# TEXT TO READ start
Slave, Servant, Son

(The Nationalist, 21 April 2000)


There’s a tradition in the Russian Orthodox Church that people have one of three basic attitudes towards God: the attitude of the slave, the servant, or the son/daughter.

A slave is motivated by fear, especially the fear of punishment. He makes no decisions about anything; he is to be seen and not heard. He has no personal responsibility; that’s in the hands of others. His motto is to shut up, do as he’s told, keep his head down and stay out of trouble. Underneath his apparent compliance there is resentment and hatred: why do I have to be like this, to do this work, to take orders from so-and-so? Why can’t I do what I want? He will do as little as possible and get away with as much as possible. His morals are those of the cute hoor: keep up appearances, and, above all, don’t get caught. This results in a personality which is cunning and devious, and refuses to grow up and take responsibility for itself.

It’s a mistake to assume, as free people do, that slaves always want freedom. A long period in slavery can lead to the internalization of the slave mentality, to wanting and even preferring the security of slavery to the risk of freedom, and to actively and willingly participating in the perpetuation of the slave condition: fear of the insecurity and uncertainty that freedom would bring; fear of having to make choices and decisions, fear of responsibility, fear of growing up.
# TEXT TO READ end
# RECORD EXCERPTS start
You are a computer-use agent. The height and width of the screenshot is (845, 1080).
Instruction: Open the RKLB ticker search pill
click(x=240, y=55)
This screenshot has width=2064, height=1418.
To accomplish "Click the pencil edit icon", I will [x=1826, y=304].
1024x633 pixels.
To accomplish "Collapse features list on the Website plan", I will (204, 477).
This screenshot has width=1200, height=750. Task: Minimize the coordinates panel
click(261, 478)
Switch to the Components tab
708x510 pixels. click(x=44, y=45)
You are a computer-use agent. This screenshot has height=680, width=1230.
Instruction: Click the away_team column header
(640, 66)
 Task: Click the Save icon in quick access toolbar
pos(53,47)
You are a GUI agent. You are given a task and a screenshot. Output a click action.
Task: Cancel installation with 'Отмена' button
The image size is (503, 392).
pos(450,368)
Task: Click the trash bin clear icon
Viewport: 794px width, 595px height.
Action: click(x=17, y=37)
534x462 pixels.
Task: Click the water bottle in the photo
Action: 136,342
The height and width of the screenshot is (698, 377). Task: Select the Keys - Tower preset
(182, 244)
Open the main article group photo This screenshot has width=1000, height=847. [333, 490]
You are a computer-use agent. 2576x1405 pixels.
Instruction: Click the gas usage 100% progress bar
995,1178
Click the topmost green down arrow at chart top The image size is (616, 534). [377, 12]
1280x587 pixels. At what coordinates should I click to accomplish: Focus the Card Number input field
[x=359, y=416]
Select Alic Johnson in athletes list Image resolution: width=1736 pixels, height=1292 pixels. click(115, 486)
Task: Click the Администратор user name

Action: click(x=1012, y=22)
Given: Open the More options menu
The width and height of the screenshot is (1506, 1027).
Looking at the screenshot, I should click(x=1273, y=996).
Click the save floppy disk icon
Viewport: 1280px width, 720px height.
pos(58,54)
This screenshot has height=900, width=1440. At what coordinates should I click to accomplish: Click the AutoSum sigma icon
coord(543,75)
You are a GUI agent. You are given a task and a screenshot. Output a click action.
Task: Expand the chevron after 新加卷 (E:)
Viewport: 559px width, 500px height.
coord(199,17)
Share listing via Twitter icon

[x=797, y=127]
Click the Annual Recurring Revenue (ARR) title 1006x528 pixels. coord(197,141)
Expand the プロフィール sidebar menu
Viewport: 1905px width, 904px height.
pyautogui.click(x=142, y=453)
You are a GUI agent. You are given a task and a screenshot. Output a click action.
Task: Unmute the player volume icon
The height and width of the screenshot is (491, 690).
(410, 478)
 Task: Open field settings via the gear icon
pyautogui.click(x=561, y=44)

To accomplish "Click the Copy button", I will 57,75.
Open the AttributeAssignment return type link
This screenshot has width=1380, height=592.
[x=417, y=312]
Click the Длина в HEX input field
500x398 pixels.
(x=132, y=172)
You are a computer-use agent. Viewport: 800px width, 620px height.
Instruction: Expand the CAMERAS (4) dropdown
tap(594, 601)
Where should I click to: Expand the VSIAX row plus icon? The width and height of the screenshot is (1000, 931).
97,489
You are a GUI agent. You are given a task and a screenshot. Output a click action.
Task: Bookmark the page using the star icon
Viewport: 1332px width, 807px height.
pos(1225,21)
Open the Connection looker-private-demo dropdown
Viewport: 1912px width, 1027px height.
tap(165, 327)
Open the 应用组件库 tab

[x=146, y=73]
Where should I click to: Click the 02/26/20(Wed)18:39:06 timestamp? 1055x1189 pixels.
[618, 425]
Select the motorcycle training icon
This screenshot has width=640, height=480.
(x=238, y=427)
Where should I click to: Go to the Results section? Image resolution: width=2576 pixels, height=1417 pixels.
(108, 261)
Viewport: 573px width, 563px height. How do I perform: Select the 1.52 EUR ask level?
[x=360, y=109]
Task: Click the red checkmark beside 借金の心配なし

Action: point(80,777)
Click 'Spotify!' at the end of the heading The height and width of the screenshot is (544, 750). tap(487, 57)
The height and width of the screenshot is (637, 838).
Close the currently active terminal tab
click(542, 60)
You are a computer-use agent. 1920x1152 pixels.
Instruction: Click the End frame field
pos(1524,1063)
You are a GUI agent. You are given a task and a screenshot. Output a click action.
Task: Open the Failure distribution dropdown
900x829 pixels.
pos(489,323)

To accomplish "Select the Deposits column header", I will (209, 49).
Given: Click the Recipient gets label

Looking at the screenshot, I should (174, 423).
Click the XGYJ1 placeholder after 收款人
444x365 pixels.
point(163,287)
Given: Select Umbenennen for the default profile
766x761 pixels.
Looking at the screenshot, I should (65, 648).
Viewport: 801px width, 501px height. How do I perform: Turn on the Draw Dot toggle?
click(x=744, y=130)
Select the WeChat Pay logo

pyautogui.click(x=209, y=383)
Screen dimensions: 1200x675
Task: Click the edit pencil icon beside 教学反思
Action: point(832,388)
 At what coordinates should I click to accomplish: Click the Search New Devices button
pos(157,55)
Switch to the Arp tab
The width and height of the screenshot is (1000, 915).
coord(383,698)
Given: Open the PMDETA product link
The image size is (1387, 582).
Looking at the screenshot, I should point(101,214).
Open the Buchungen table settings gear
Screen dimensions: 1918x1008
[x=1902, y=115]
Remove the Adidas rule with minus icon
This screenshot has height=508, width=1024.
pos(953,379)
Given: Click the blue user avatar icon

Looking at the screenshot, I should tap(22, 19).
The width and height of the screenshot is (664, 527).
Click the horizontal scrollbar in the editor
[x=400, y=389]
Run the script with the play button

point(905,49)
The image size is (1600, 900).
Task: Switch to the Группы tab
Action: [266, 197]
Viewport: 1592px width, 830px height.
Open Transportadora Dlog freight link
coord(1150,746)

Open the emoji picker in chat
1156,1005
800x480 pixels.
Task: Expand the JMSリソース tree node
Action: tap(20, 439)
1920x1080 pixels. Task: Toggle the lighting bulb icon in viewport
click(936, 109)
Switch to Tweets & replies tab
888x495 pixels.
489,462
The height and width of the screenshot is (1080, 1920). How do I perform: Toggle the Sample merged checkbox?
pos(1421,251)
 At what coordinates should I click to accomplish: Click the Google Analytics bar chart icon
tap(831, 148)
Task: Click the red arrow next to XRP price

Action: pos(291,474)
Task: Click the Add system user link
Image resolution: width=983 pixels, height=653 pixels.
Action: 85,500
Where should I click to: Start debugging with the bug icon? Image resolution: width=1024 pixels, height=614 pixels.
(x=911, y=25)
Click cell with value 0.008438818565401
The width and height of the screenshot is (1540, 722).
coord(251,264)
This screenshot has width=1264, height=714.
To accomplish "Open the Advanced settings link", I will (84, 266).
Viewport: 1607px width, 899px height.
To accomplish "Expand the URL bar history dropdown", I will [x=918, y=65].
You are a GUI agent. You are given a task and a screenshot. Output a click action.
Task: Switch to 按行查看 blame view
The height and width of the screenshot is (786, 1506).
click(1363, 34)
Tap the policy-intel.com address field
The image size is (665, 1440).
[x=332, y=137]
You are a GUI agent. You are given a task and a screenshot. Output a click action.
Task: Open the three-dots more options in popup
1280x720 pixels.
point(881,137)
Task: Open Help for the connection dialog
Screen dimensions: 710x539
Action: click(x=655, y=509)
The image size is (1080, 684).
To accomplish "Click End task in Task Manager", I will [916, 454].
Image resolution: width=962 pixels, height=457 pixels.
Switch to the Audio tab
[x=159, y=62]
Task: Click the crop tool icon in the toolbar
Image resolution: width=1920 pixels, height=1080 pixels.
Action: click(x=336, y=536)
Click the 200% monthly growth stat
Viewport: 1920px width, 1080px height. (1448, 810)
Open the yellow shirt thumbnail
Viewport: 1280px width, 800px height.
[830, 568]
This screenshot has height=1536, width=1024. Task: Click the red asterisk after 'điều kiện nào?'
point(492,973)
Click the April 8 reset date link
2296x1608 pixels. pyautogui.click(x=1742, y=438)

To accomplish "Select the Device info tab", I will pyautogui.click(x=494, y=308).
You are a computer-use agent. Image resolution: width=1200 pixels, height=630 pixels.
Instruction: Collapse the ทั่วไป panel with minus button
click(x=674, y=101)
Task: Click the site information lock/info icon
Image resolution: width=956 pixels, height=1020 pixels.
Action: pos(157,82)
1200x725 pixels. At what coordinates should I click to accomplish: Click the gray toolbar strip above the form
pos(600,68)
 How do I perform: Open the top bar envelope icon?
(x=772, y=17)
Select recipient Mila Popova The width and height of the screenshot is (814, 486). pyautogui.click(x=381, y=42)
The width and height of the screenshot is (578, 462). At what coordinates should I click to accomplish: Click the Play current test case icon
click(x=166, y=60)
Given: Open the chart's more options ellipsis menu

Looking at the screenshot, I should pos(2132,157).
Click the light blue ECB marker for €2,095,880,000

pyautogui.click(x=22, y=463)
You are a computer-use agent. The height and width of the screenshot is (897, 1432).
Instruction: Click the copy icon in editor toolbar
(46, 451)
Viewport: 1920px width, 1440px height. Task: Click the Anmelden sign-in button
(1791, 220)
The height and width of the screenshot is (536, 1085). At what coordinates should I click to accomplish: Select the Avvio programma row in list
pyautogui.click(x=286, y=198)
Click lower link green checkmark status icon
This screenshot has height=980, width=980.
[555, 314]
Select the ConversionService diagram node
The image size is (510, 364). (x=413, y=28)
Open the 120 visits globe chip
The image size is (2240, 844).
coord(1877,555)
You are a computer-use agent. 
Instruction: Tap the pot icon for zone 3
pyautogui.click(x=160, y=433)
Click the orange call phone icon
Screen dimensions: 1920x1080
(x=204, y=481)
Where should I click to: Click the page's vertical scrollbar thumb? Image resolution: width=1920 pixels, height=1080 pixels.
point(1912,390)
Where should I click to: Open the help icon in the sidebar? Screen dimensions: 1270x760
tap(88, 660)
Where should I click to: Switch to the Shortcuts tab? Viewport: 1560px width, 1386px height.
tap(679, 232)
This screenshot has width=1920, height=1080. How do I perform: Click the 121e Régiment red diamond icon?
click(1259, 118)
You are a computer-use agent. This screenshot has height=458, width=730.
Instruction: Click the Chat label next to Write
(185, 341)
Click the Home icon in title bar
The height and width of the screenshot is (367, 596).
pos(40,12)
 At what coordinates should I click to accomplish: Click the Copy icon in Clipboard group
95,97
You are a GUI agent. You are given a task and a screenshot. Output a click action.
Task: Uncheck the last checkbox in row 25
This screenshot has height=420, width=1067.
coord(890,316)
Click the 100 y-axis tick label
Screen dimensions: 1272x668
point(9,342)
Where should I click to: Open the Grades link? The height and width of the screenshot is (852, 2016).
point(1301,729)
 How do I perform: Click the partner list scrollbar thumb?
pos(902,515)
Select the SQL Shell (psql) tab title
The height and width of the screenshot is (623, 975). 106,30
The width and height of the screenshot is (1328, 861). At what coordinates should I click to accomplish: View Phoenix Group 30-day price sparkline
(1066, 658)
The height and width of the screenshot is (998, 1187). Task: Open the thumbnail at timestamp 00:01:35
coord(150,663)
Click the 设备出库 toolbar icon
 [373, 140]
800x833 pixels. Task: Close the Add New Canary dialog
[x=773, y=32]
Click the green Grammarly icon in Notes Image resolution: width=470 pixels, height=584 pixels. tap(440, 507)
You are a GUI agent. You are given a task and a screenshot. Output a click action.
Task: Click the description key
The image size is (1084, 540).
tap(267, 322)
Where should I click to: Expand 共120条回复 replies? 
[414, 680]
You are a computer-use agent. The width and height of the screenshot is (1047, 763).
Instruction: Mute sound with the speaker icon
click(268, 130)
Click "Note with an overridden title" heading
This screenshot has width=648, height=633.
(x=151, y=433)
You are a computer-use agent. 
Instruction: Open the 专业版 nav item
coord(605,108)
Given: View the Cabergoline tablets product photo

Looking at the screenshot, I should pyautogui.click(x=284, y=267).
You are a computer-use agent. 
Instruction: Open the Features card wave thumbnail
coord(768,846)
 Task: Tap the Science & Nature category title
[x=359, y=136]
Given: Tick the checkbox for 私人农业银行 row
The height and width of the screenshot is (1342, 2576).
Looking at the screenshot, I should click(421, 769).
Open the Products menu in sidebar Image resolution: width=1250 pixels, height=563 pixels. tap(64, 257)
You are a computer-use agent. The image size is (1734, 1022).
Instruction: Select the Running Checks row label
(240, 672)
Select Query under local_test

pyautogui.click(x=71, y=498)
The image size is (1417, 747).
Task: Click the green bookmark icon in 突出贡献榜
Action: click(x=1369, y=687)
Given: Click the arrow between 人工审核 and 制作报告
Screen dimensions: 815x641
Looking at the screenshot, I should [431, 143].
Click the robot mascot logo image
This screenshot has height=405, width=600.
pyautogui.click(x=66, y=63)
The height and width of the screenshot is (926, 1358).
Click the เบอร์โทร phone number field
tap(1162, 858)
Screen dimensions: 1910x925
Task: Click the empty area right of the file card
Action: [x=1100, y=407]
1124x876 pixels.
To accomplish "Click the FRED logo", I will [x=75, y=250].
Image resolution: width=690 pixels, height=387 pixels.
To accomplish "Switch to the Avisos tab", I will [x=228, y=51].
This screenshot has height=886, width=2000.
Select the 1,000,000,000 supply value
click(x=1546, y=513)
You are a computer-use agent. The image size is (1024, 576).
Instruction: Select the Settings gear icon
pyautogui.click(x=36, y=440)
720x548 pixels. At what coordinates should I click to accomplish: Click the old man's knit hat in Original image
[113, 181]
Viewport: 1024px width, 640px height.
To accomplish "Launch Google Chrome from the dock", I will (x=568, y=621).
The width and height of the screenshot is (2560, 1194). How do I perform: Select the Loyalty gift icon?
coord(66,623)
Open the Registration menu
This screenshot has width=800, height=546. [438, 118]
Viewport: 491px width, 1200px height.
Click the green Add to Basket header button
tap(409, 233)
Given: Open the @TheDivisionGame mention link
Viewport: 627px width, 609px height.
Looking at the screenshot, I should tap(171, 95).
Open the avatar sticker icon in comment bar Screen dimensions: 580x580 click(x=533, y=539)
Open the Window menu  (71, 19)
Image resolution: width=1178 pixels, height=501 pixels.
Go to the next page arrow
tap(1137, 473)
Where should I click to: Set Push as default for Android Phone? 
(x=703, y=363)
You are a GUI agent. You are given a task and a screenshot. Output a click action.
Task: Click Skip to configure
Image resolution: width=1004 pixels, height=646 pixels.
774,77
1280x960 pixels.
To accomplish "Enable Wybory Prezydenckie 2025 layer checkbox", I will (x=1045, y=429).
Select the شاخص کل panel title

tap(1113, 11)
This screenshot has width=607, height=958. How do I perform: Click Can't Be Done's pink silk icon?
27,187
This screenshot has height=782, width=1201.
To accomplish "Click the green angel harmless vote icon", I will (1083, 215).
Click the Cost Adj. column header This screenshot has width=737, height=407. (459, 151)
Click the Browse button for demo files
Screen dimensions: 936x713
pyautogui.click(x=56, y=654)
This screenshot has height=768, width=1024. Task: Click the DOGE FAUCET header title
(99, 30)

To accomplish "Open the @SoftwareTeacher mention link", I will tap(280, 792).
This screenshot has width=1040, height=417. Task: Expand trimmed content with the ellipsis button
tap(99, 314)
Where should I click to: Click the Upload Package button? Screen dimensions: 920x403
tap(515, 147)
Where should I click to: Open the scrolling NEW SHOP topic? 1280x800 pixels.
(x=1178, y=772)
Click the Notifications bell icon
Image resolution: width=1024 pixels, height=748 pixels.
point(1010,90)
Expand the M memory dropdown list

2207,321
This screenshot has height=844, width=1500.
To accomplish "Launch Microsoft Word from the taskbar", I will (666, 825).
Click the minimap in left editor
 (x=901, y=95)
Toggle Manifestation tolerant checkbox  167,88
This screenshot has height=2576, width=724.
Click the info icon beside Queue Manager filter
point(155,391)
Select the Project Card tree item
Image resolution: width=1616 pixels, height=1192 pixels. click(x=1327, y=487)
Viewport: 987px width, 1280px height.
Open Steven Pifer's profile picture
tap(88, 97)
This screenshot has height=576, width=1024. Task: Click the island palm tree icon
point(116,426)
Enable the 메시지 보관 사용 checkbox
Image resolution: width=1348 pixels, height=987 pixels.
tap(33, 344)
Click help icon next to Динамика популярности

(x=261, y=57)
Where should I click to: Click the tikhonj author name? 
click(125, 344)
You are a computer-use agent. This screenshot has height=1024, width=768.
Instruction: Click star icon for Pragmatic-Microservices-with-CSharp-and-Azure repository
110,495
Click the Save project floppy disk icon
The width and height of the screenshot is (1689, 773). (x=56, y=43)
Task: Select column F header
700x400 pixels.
# RECORD EXCERPTS end
=== SET OF TASKS ===
- A) Please list each fear that the essay on slave, servant and son names in its final paragraph as part of the slave mentality.
- B) Write the next part of the essay on slave, servant and son, picking up after its last sentence.

=== RESPONSES TO THE TASKS ===
- A)
- Fear of the insecurity and uncertainty that freedom would bring
- Fear of having to make choices and decisions
- Fear of responsibility
- Fear of growing up

- B)
The servant has a self-seeking frame of mind. The question he asks is, ‘What’s in this for me? What do I get out of it?’ It was the question of Saint Peter, ‘What about us who have left everything and followed you?’ Who is so high-minded that such thoughts never crossed his/her mind?

The servant has a legalistic frame of mind: he goes by the book, follows the rules and takes no risks unless there is the clear expectation of a reward. He’ll do what’s required and no more. He’s watching the others to see if they’re getting more than he is. He may see the generous, willing volunteer as a naïve fool – or perhaps a threat. His rule-based outlook is a good servant – but a bad master. He starts with God as his ruler, and he ends with rules as his God.

Law, or rules, set a basic requirement below which one should not go. Love goes further and asks the question ‘What more can I do?’ Jesus said, ‘I do not call you servants any longer… I call you friends.’ (John 15.15)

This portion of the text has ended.